Música composta em Riga, na Letônia. Quando estava em turnê pela Europa, morrendo de saudade da Flora, minha filha, e pensando na ideia de que existia um mar que nos separava fisicamente, mas um amor infinito que nos liga onde estivermos. Para mim, a composição tem o movimento de jangada em mar calmo.

 

PoiZé

Música dedicada ao meu mestre, amigo e grande violonista carioca Zé Paulo Becker. Choro melódico e desafiador.

 

Vento Sul

Composição em homenagem ao meu amigo e gênio do violão mundial Yamandu Costa.
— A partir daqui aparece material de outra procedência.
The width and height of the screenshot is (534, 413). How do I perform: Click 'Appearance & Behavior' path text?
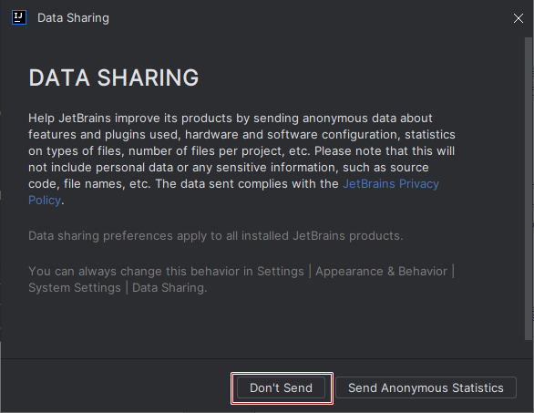[381, 272]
Música vigorosa, com um alinhamento técnico e melodioso, que eu gosto bastante!

 

Que seja leve

Carinho imenso por essa composição branda e amorosa. Um desejo de que nossas vidas sejam conduzidas pela leveza dos bons sentimentos.

 

A Vida No Sertão

Música em homenagem ao maior poeta popular do mundo, meu padrinho de batismo Patativa do Assaré. Pelos ensinamentos, sempre presentes. Pelo carinho e simplicidade com que conduzia sua vida. Música que fecha o disco com mansidão, que me localiza, fala de onde eu venho. Tem cheiro do sertão cearense!

 

Uma lista boa e especial

 

Cainã comenta uma lista de discos que foram importantes na sua formação musical.

 

Nômade

De Manassés (1997). "O momento em que escutei esse CD icônico do Manassés, quando tinha apenas 9 anos de idade, me inspirou e me fez decidir ser um violonista".

 

Letter from home

Pat Metheny Group (1989). "Ouvir Pat Metheny, em especial esse disco, foi como começar uma nova vida. E de fato, foi!"

 

revolver

Beatles (1966). "Primeiro e marcante disco dos Beatles que eu ouvi. Memória afetiva, carinho pra sempre!"

 

luz

Djavan (1982). "Vinil presente em minha casa durante muitos anos. Logo, Djavan presente na minha vida, diariamente".

 

Elis & Tom

Elis Regina e Tom Jobim (1974). "Porta de entrada para uma paixão eterna pela Elis e pelo Tom".